Archives for posts with tag: velocity

Dear my students, this entry is not for you. You’ve already mastered the technique I’m gonna write about, so don’t waste your time. Move on to the next entry.

I’m thinking it’s maybe okay to throw caution to the wind and just play FAST once in awhile. Not often at all, but just occasionally. The rest of the time, as in, 90ish% of the time, we should be working slowly and striving for perfection.

…maybe because I’m a pedagogue and sort of obsessed with how we learn best, I work slowly pretty much all the time. I’m thinking that once in awhile I need to break it up and just GO. It’s a good way to find out where stuff falls apart, and also to remind myself that I can actually do it. I can actually play fast stuff.  Anybody with me? Let’s work perfectly OR quickly; at some point the two shall meet.

Play fast and loose. But read this first so nobody gets hurt.

I’ll start with what the traditional meaning of this expression: ‘to be recklessly inaccurate, inappropriate, or otherwise ignoring guidelines and conventions.’ This idiom goes back centuries, originally referring to a sleight-of-hand trick. But for me, today, it means something entirely different.

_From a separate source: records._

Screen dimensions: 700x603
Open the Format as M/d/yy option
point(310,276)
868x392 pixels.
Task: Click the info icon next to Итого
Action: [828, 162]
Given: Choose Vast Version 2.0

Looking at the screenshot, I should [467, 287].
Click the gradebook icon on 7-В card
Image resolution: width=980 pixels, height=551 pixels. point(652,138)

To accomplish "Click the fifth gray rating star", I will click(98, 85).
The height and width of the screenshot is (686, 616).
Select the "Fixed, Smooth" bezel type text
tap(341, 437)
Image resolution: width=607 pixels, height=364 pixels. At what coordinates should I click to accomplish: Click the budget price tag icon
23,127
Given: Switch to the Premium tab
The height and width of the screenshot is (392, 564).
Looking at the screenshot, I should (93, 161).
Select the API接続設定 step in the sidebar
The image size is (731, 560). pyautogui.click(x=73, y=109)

When we do something very difficult we have a tendency to get tight, even if we know better. And we DO know better: beautiful poetry doesn’t come because the poet is squeezing the pen. Brilliant painters don’t create masterpieces because they grip the paintbrush tighter. In fact, the opposite is true: we can only be our greatest selves when we let go of the tension. I’m realizing that this is true for every aspect of our playing: tension helps NOTHING. Any work we do beyond what is necessary is actually inflicting pain and harm against ourselves.

Today I (perhaps mistakenly) checked the prescribed tempos of some Lillian Fuchs etudes I’m learning. Now I realize that in spite all of my relaxation work, I have more to do. Or less to do. Never mind. Play fast and loose.